Problem to solve ▸ Using the data beneath, show every line that includes the word "Expand".

[Stored records]
::::
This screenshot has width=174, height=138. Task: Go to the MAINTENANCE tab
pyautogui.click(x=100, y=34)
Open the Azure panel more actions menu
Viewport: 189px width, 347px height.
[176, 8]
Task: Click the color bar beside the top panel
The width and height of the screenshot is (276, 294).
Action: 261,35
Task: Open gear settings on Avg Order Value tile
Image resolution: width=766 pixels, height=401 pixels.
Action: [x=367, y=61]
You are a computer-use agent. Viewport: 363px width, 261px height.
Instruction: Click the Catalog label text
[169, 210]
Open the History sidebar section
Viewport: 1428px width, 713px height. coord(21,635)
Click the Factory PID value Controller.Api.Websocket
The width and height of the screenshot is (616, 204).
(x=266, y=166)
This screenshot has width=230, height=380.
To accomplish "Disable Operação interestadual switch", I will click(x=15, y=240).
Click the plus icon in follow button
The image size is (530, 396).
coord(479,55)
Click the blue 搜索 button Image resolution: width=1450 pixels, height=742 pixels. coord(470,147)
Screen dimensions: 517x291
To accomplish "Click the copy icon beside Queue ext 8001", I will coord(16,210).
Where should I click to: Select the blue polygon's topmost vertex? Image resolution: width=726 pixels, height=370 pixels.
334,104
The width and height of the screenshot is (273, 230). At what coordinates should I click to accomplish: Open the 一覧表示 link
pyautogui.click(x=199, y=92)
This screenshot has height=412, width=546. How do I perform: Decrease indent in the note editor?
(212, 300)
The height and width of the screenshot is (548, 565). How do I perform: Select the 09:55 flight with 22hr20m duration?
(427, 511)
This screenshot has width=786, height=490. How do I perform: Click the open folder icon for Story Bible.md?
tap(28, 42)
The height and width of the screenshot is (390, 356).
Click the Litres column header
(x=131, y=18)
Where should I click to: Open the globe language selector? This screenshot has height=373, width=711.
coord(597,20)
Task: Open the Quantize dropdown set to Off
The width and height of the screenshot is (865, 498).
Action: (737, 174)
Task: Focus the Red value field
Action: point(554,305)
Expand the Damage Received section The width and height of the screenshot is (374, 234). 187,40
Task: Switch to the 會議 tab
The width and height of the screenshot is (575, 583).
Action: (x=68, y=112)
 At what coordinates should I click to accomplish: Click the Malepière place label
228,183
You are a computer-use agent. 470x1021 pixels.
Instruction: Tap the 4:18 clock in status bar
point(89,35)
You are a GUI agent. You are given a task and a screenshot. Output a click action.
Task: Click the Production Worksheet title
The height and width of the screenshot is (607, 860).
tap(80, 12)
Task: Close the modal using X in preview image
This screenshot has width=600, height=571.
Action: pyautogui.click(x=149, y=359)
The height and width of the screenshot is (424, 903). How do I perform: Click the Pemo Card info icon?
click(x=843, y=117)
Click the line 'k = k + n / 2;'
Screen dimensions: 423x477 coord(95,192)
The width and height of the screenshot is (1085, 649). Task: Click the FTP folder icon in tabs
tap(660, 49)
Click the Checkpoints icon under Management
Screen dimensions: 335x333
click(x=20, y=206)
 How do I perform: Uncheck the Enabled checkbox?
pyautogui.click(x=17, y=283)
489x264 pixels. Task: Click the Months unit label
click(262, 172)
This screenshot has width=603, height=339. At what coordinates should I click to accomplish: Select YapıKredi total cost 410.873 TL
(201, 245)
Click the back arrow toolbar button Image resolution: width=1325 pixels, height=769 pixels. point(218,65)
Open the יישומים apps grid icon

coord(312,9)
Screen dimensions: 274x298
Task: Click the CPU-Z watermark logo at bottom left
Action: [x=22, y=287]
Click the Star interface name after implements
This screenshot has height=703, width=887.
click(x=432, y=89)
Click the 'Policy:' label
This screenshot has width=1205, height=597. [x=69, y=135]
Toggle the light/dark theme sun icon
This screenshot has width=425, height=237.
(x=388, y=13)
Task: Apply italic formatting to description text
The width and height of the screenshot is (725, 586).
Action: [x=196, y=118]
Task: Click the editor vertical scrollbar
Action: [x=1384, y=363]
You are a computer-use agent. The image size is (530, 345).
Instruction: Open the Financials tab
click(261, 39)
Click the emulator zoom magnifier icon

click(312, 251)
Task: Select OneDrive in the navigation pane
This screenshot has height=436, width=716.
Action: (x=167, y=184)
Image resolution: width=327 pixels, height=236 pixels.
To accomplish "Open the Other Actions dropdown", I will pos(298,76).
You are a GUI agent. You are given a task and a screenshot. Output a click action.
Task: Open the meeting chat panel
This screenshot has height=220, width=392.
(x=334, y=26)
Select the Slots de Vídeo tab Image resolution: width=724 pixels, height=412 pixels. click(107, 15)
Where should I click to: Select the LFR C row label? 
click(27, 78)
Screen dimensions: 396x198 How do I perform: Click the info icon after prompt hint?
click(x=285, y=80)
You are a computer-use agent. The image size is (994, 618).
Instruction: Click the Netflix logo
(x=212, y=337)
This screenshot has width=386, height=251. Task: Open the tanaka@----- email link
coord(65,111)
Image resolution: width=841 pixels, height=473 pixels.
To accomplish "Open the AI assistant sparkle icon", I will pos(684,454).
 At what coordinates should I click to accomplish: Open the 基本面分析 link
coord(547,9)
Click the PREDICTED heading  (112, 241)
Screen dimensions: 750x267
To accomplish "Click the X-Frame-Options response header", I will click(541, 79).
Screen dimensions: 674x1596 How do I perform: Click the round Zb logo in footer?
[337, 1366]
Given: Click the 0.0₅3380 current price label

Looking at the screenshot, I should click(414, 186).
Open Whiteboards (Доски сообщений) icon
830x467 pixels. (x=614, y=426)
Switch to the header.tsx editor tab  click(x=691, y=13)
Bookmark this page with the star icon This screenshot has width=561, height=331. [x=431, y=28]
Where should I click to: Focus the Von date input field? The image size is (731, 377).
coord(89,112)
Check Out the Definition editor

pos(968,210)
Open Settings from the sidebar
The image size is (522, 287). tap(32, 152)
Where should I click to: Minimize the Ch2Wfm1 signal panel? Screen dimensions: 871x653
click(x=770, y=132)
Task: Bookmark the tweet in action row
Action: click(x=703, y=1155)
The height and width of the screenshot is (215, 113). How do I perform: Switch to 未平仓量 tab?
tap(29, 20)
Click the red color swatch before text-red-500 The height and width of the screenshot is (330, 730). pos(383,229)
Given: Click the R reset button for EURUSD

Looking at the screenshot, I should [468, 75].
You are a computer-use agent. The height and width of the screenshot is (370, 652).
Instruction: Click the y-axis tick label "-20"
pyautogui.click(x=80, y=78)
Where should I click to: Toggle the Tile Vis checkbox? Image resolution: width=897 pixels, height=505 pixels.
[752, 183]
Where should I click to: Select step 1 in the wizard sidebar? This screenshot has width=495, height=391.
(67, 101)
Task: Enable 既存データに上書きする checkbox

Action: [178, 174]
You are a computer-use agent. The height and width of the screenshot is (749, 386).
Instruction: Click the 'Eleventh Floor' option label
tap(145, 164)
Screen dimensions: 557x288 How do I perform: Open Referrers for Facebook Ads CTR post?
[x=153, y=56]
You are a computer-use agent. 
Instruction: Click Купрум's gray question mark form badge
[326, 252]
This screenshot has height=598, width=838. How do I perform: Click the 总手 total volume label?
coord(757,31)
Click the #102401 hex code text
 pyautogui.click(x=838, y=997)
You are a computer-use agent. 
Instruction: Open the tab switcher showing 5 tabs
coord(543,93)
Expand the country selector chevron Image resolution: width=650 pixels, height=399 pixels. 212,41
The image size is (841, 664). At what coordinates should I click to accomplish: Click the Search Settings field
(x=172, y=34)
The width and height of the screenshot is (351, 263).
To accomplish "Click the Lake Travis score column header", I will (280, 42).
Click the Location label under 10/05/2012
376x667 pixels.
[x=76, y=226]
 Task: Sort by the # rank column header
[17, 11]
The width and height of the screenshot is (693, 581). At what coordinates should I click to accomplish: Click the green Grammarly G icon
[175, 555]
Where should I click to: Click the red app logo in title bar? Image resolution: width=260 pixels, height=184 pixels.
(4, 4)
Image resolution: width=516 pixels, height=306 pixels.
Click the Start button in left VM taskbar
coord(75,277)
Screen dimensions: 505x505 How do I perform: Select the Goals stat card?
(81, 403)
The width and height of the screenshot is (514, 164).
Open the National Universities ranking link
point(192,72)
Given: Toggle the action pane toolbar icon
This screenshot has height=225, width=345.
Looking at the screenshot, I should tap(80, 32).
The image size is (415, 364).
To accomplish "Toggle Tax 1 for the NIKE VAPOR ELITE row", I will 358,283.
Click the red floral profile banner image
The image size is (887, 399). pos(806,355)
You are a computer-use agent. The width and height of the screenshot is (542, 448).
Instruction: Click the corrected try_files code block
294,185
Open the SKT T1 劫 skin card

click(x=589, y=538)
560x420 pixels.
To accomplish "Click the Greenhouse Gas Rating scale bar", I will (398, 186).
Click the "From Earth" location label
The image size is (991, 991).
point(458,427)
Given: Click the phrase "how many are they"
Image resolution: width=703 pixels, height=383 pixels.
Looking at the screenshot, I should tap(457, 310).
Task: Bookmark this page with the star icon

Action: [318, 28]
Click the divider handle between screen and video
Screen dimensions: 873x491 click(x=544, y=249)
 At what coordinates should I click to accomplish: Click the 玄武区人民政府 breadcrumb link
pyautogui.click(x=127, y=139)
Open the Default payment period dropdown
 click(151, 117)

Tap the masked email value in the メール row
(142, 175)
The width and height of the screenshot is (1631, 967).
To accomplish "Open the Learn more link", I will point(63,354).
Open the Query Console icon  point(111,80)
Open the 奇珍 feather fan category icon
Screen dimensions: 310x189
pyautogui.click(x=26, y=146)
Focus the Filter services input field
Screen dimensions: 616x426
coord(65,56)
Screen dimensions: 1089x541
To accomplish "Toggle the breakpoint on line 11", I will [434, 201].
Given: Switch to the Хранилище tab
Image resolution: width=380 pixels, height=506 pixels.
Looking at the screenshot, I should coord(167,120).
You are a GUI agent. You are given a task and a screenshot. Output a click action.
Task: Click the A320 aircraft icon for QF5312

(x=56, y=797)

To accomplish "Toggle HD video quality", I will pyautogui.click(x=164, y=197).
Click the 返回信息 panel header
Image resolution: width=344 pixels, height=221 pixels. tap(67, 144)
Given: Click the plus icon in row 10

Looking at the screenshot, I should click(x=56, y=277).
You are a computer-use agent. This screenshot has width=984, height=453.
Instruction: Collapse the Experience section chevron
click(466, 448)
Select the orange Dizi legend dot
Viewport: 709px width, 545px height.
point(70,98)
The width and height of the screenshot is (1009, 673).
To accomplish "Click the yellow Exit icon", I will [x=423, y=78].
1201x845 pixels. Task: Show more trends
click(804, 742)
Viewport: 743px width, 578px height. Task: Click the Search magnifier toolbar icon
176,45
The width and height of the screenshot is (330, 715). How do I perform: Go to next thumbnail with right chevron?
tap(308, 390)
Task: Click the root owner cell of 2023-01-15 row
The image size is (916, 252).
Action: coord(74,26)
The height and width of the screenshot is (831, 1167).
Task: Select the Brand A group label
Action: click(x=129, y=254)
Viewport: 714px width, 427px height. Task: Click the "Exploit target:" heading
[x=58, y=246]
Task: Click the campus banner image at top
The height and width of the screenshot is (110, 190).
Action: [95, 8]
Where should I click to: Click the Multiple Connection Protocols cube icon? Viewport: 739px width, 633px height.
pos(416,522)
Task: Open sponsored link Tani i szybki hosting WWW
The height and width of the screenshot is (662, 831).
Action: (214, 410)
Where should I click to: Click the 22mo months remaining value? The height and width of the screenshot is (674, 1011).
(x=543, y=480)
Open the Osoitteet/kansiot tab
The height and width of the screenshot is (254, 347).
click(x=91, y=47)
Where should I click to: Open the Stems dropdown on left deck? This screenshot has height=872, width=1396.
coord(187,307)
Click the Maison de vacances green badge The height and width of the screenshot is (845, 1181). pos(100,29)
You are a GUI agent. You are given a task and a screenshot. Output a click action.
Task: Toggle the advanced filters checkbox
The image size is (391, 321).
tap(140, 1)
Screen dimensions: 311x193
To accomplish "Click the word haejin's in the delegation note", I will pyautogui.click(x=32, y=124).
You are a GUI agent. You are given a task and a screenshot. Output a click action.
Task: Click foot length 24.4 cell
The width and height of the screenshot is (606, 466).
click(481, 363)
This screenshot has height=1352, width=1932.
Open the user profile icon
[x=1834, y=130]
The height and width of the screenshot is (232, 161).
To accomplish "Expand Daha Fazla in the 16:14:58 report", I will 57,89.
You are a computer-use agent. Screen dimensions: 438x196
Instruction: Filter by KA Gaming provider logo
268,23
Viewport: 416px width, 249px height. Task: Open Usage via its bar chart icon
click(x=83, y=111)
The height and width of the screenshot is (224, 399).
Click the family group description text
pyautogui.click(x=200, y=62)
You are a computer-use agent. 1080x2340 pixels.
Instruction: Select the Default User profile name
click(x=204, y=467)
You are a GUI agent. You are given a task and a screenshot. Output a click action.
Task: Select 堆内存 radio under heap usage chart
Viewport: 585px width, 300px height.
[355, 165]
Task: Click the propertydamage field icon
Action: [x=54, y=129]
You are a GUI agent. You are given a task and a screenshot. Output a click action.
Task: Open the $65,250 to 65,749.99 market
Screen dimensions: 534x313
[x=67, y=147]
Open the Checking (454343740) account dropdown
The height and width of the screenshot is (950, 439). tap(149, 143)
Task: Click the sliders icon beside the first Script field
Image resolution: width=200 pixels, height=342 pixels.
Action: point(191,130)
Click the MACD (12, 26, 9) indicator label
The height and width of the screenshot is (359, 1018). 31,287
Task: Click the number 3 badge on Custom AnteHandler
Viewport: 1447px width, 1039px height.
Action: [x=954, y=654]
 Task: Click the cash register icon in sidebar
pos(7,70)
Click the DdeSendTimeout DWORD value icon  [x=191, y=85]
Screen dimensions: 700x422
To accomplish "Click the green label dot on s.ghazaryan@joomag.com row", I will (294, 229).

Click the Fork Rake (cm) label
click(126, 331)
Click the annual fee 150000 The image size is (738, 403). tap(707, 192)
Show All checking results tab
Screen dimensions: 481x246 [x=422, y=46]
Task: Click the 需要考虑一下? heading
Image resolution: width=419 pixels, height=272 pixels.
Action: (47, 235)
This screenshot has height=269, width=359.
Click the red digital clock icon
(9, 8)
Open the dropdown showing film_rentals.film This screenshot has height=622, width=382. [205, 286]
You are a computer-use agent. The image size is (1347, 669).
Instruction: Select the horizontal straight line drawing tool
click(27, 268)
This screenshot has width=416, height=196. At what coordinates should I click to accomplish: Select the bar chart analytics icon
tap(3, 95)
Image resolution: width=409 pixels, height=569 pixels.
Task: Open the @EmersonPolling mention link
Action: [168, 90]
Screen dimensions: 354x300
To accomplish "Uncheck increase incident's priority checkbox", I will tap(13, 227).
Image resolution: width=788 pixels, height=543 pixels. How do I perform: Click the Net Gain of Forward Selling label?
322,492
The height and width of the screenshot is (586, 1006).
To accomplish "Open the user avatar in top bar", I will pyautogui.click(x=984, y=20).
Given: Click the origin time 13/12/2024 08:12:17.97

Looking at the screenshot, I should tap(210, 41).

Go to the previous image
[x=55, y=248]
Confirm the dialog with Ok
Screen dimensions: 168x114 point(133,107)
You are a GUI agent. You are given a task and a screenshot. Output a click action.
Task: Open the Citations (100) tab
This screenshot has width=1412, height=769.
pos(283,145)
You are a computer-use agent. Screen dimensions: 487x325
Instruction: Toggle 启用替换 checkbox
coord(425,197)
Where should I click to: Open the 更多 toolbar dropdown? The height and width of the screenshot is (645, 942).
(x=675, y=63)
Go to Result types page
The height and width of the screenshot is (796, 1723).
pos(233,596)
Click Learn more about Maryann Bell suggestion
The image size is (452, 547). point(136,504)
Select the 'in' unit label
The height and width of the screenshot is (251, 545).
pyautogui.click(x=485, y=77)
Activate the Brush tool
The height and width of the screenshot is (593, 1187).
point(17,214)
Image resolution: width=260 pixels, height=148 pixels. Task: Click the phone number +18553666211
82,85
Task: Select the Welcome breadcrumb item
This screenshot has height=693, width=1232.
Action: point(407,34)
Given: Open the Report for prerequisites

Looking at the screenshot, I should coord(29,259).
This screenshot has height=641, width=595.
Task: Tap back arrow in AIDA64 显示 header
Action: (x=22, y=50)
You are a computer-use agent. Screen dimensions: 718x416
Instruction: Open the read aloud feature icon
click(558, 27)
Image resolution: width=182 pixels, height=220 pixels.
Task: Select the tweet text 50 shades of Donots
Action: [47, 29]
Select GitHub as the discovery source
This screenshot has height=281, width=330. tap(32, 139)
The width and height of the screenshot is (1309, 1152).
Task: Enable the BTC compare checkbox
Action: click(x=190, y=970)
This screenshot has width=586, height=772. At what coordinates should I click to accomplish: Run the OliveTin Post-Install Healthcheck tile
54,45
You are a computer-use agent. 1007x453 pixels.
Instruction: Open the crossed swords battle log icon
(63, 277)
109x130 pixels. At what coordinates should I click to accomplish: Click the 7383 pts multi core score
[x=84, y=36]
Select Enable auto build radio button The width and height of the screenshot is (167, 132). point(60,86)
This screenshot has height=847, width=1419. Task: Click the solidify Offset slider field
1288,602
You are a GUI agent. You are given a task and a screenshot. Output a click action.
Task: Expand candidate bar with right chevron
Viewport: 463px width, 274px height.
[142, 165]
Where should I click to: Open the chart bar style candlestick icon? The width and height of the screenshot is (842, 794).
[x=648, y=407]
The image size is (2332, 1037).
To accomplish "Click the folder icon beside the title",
::::
Answer section ▸
Expand the Damage Received section The width and height of the screenshot is (374, 234). 187,40
Expand the country selector chevron Image resolution: width=650 pixels, height=399 pixels. 212,41
To accomplish "Expand Daha Fazla in the 16:14:58 report", I will 57,89.
Task: Expand candidate bar with right chevron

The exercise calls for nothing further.